One project restored mangrove ecosystems on the vulnerable coastline. This is a very important component of tropical ecosystem for healthy fish and shellfish populations, as well as storm protection. Chencho’s efforts encouraged people to focus on cultural and spiritual values and build from those values for long term efforts of peacemaking, economic and sexual justice, environmental restoration, and sustainable development.

He also is linking communities of ecojustice peacemakers from around Mesoamerica from cooperative, peasant organizations and indigenous networks. His Foundation for Self-Sufficiency in Central America (FSSCA) links up North Americans with efforts there through a one week delegation each July and through a program allowing people to donate financially to plant a mangrove or a fruit tree. See www.fssca.net and several pages for specific projects and activities.

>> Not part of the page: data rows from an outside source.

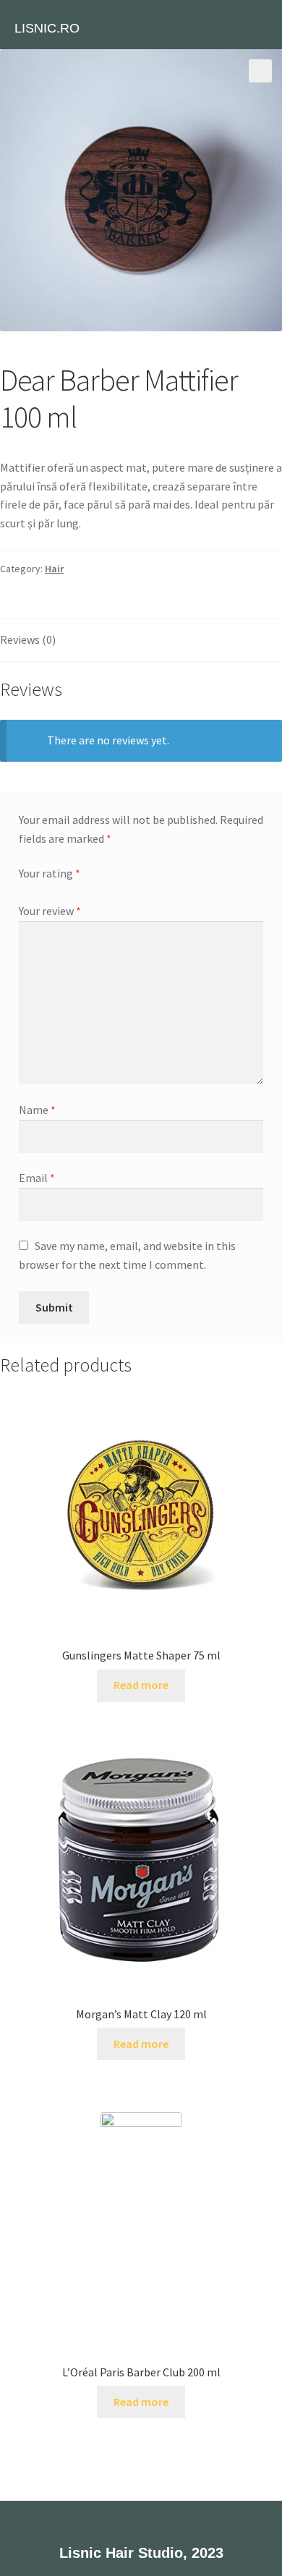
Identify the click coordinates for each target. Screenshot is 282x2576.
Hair (54, 568)
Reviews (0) (28, 639)
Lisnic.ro (47, 28)
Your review (50, 911)
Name (37, 1109)
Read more (141, 1685)
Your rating (49, 873)
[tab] (141, 640)
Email (37, 1177)
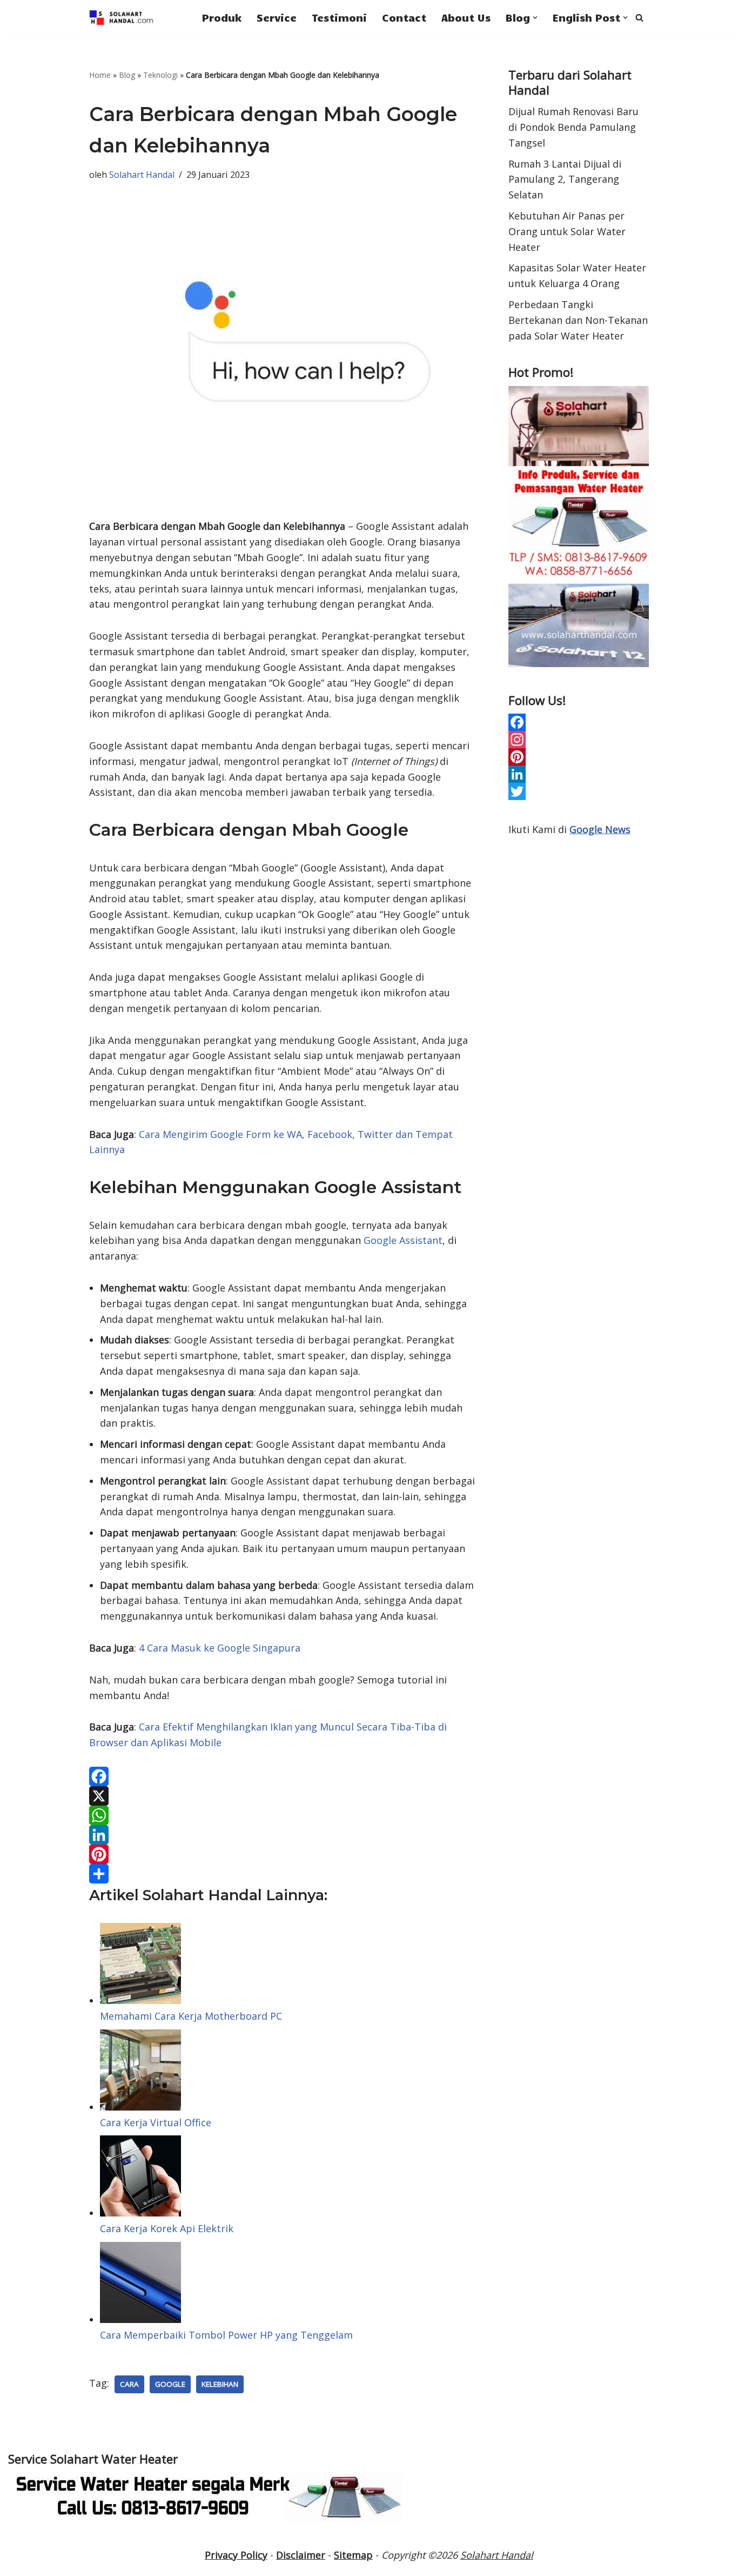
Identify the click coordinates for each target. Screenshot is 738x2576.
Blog (127, 75)
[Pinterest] (282, 1854)
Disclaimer (300, 2554)
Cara (129, 2384)
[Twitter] (578, 791)
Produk (221, 17)
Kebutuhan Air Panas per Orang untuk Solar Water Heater (567, 231)
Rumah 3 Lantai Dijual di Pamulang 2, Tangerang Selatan (564, 179)
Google (170, 2384)
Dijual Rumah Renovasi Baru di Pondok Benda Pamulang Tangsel (573, 127)
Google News (599, 829)
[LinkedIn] (282, 1835)
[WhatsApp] (282, 1815)
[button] (535, 17)
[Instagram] (578, 739)
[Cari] (639, 18)
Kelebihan (220, 2384)
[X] (282, 1796)
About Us (466, 17)
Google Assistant (403, 1240)
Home (100, 75)
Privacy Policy (236, 2554)
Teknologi (160, 75)
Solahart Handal (142, 175)
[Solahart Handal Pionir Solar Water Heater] (121, 17)
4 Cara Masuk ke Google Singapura (219, 1647)
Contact (404, 17)
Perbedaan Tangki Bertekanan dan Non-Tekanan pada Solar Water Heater (578, 320)
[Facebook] (282, 1776)
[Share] (282, 1873)
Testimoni (339, 17)
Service (277, 17)
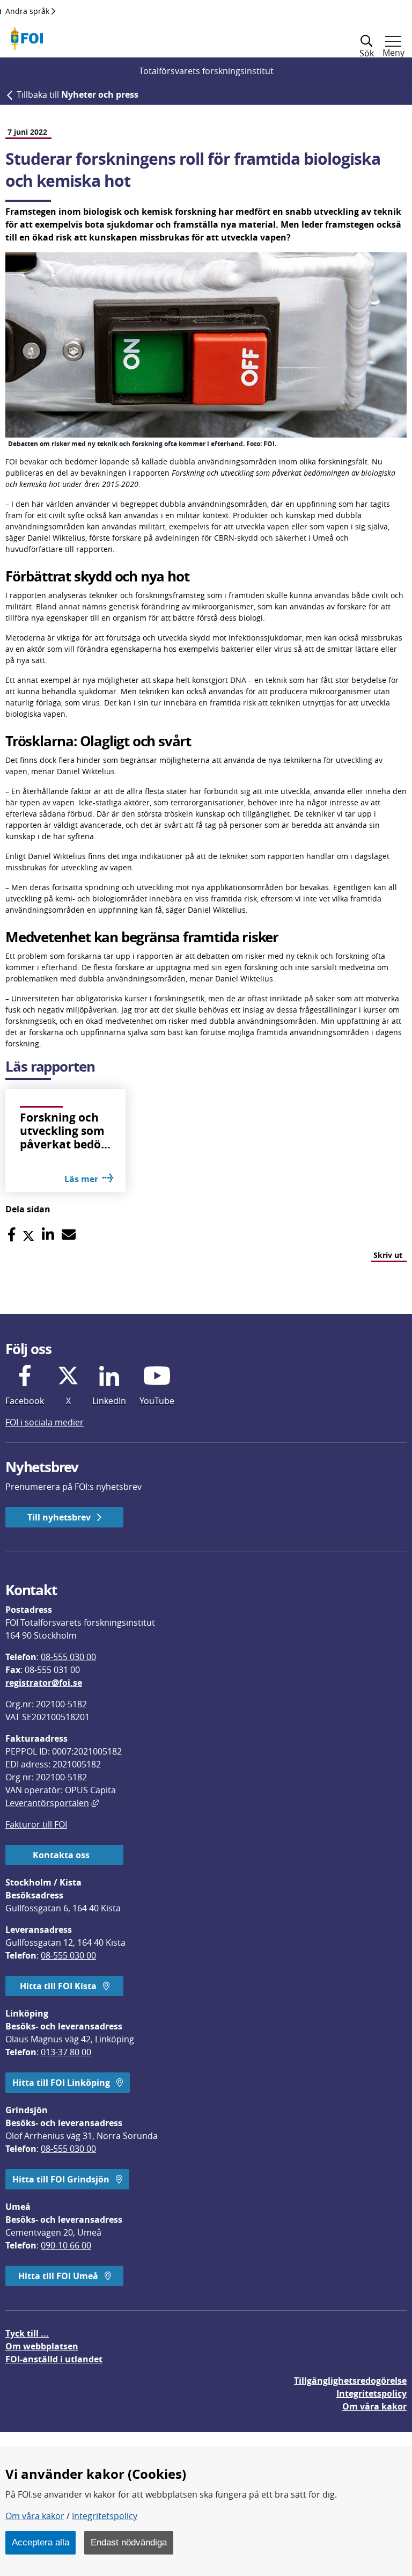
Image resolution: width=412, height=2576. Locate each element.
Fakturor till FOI (36, 1824)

Peacemakers in the northern hemisphere:

These bottom-up reforestation efforts in Africa and El Salvador are very important for all of us in the Northern Hemisphere. We can learn from these important components of peace work. The reforestation efforts that have the greatest opportunity to sequester carbon and also reduce global warming are those efforts in the tropics The realities of global warming and shrinking oil supplies will lead us to broaden our definition of peace work and involve new peoples with new talents in the healing of peoples, communities and the earth.